You are viewing a plain text version of this content. The canonical link for it is here.
Posted to users@zeppelin.apache.org by "M. Dale" <me...@yahoo.com> on 2015/02/19 16:40:18 UTC

Using Spark with Kryo - how to set Spark configuration?

I would like to use Spark with Kryo serialization.

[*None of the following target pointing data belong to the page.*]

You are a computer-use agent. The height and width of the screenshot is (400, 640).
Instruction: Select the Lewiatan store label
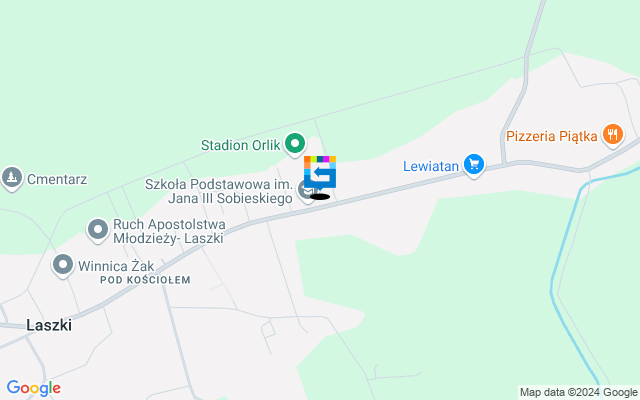[431, 166]
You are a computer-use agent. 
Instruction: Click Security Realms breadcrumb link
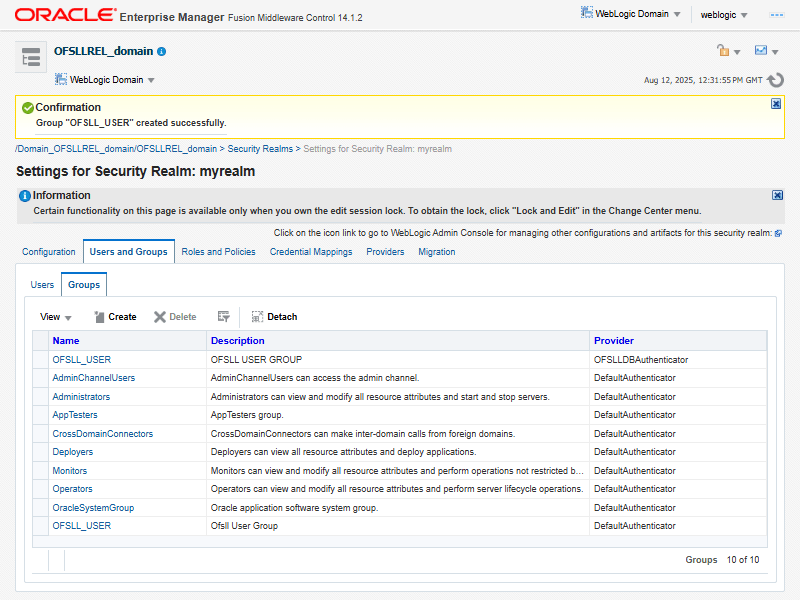click(x=260, y=149)
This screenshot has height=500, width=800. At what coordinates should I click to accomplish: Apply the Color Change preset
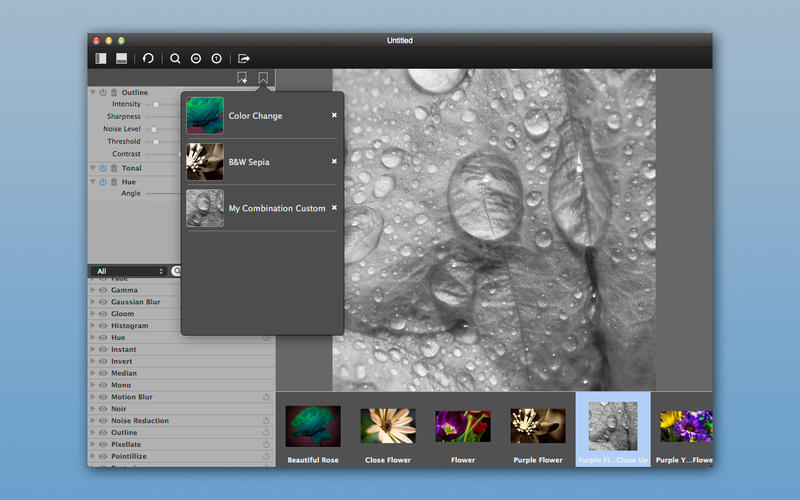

 From the command line spark-shell I would add:
--conf spark.serializer=org.apache.spark.serializer.KryoSerializer \
--conf 
spark.kryo.registrator=com.uebercomputing.mailrecord.MailRecordRegistrator \

Or I can add those to conf/spark-defaults.conf:
spark.serializer=org.apache.spark.serializer.KryoSerializer
spark.kryo.registrator=com.uebercomputing.mailrecord.MailRecordRegistrator

How can I set these properties for the Zeppelin-provided spark context?

Thanks for your help,
Markus

Re: Using Spark with Kryo - how to set Spark configuration?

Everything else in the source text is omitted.